Implications for Google: After steadfastly maintaining that they had done nothing wrong and that they were protected by the concept of fair use, Google has now de facto conceded that it was broadly infringing on authors' and publishers' copyrights, while also signalling it feared losing in court.
Google also has changed its business model; it now has agreed to revenue share going forward for content that it previously took for free. In other words, Google's business model now has more mouths to feed -- and it suggests there will be even more content mouths to feed -- if other content industries eventually settle with Google.

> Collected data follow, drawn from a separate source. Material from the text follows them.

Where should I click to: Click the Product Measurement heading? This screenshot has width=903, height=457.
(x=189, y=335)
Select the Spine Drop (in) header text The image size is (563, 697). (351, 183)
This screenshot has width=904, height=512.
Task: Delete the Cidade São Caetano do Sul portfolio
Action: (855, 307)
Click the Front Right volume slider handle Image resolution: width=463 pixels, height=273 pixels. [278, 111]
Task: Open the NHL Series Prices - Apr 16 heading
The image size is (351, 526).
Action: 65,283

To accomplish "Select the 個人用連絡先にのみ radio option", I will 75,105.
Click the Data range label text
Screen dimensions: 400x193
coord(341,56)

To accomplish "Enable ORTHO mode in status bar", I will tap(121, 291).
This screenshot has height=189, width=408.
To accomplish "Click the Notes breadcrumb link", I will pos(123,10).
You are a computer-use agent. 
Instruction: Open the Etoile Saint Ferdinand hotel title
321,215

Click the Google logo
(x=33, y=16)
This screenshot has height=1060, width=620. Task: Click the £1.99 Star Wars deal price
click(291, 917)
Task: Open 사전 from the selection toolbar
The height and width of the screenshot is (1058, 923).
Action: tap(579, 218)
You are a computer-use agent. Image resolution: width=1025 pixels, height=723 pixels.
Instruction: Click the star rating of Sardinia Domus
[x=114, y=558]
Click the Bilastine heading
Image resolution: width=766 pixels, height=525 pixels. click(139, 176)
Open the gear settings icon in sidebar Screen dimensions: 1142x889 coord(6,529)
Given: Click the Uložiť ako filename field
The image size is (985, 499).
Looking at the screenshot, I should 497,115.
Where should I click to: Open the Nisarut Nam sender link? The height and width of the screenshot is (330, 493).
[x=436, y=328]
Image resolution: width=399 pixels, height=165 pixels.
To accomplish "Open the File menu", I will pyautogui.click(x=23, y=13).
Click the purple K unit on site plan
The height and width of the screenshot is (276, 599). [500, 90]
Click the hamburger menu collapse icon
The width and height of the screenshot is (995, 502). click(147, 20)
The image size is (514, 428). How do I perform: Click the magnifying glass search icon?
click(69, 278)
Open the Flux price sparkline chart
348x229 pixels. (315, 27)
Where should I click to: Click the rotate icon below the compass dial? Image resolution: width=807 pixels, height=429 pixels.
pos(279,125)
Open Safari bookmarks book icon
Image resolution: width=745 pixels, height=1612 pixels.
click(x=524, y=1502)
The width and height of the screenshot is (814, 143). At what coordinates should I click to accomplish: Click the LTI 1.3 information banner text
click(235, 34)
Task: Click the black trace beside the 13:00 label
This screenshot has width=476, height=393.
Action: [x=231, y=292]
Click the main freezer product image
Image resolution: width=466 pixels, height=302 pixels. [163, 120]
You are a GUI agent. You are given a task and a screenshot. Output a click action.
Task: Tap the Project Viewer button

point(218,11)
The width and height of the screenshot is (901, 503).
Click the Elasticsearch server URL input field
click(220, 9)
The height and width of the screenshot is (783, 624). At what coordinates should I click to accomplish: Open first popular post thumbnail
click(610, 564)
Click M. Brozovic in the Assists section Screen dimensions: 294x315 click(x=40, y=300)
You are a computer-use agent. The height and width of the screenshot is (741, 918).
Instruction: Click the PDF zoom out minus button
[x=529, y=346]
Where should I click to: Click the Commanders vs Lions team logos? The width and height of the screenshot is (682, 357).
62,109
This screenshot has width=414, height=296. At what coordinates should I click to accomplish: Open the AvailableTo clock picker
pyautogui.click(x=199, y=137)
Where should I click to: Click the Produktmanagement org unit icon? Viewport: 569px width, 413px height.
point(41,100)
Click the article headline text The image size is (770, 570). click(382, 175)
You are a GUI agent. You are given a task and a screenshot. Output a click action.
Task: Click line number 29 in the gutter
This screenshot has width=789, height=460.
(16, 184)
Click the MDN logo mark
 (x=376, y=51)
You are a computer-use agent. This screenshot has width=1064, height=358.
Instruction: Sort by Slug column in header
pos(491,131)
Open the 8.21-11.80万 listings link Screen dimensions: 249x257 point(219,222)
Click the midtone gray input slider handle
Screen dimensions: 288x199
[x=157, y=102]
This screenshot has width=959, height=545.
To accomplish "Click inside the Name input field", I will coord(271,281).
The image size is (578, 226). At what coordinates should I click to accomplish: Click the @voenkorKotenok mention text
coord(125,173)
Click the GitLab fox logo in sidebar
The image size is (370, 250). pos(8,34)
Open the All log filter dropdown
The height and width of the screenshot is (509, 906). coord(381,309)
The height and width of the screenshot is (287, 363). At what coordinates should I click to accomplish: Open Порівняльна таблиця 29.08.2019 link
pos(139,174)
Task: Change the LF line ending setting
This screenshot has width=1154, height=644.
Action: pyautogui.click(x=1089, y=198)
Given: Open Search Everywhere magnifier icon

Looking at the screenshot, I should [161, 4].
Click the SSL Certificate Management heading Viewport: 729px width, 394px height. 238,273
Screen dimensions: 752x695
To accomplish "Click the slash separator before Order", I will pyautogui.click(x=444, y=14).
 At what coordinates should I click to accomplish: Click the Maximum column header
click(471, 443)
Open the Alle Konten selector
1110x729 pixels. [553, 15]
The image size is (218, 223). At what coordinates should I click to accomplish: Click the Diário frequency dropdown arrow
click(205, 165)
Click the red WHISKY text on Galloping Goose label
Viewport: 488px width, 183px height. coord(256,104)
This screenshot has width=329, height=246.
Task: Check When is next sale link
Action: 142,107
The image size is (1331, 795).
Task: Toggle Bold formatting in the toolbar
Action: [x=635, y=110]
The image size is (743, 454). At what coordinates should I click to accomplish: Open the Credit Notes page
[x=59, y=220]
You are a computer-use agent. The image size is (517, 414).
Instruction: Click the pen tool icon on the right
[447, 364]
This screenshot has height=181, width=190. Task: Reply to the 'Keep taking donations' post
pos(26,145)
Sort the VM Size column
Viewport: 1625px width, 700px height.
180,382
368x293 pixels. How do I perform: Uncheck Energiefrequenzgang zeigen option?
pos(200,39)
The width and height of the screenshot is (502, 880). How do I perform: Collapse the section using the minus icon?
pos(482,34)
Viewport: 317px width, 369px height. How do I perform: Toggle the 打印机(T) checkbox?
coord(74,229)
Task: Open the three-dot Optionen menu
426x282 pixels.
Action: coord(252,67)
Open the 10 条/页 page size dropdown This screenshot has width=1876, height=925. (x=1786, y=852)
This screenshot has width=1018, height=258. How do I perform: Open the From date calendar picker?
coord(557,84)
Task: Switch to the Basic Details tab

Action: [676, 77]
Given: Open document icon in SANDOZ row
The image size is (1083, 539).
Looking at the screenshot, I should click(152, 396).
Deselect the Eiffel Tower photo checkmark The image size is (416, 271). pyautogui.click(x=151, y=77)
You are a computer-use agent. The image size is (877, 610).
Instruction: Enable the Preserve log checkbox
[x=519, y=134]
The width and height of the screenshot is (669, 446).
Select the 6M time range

This obviously has long term implications for Google's revenues and margins.
Implications for other companies suing Google: Why this is such an important precedent is that there are lots of other owners of content suing Google for theft.
What remains to be seen is if Google is in "Settlements R Us" mode because it is sitting on $14b in cash -- or if this is a special one-off deal with the authors and publishers.
Implications for antitrust and Google-Yahoo: This settlement spotlights for DOJ that book digitization is now another de facto Google monopoly enterprise.
Meanwhile back at the DOJ, it is becoming more apparent that the reason the DOJ has problems with the pending Google-Yahoo agreement is that DOJ has concluded that Google indeed has market power and that the proposed partnership with its #2 competitor, Yahoo, creates an anti-competitive situation to collude and fix prices.
Bottom line: This was a good day for authors and publishers in that they got compensation from Google for the wrong done to them, while also establishing a going forward Google system to compensate authors and publishers.